Assignment 1 Reading Rectangular/Tabular data
STA141B Spring 2025
Due: April 9, 11pm
Submit via Canvas
The first 2 assignments are related and similar. The first is due Wednesday, April 9. The second is due April 16.
The task is to read solar and climate-related data from a variety of locations in California. The data are related to solar performance for buildings and simulation models for understanding this solar performance.
We have data for all of the USA and also for the entire world.
We will focus on just 5 locations and 5 ZIP files:
USA_CA_UC-Davis-University.AP.720576_TMYx.2009-2023.zip
USA_CA_San.Diego-MCAS.Miramar.722930_TMYx.2009-2023.zip
USA_CA_Mount.Shasta.725957_TMYx.2009-2023.zip
USA_CA_Mammoth.Yosemite.AP.723894_TMYx.2009-2023.zip
USA_CA_Point.Arguello.994210_TMYx.2009-2023.zip
A zip file containing these 5 zip files is available in the Files section of the course’s Canvas portal, named Solar1.zip. In each ZIP archive, we have files with different file extensions such as clm, ddy, epw, stat, e.g.,
USA_CA_Point .Arguello .994210_TMYx .2009-2023 .clm
USA_CA_Point.Arguello.994210_TMYx.2009-2023.ddy
USA_CA_Point .Arguello .994210_TMYx .2009-2023 .epw
USA_CA_Point.Arguello.994210_TMYx.2009-2023.pvsyst
USA_CA_Point .Arguello .994210_TMYx .2009-2023 .rain
USA_CA_Point .Arguello .994210_TMYx .2009-2023 .stat
USA_CA_Point .Arguello .994210_TMYx .2009-2023 .wea
There is a basic description of the formats of these different files in the ZIP archive. However, you will have to explore the details of sample files to understand the general structure.
For this assignment, you are to write functions that will read the data in the .clm (climate) file in each zip file into a data.frame. The resulting data.frame should have 9 columns – the 6 columns in the data set and also the day, month and hour of each observation.

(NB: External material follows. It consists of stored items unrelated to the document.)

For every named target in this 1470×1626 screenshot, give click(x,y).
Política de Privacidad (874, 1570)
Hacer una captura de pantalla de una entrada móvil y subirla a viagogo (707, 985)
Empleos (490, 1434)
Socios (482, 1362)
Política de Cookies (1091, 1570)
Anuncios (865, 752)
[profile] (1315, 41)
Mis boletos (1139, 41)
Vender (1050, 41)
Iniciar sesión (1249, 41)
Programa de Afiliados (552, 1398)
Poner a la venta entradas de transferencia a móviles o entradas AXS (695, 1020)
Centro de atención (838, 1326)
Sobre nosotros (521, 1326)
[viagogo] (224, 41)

Write functions (rather than one or more R commands) to read each of these tables, as you need to apply these to the contents of the 5 ZIP files. Also, you will most likely need to run the code multiple times to iteratively modify it and verify it is correct. Use functions rather than repeating the same code for each file and table!
Verifying Results
It is vital to verify that the results are correct. You need to check by
• manually comparing individual values in the files and the results,
• computing summary statistics from the results, and
• visualizing the results
• programmatically verifying the results, to ensure they make sense and are correct.
Describe the approaches and processes by which you verified the results.
Identify Assumptions
State any assumptions you are making about the structure and order of the data, and show how you verified these were true.
Useful Functions
• strsplit()
• lapply(), sapply()
• list.files()
• readLines(), read.csv(), read.table()
• textConnection()
• substring(), substr(),
• trimws()
• grep(), grepl(), gsub()
• cumsm()
• which.min(), min(), max()
• data.frame(), as.data.frame()
• unlist()
• rep()
• split(), tapply(), by()
• strptime(), as.POSIXct(), as.Date()
• sprintf(), paste(), paste0()
• close(), on.exit()
• %in%
• unzip()
• system(), system2()
• rbind(), do.call()
• by(), tapply(), aggregate()
The essential functions for checking results correspond to what you expect include and debugging code include:
• length(), names(), dim(), nrow(), ncol(), class(), typeof(), is.na()
• debug()
• browser()
• options(error = recover)
• summary(), plot()
What to Submit
• A description of your approach and the important steps.
• The file(s) with the R functions and the code to use those functions to read the data.
• A description of how you verified the results were correct with numerical summaries, tables, plots that “prove” this is correct, along with a description of any manual verification you did.
• The R code you used to verify the results.
The writeup must be a PDF document containing the text and the plots, tables, etc.
The code must be submitted separately.
If you use Rmarkdown to create the PDF, it is good to also can submit this but you must separate the R code from the PDF from the Rmarkdown.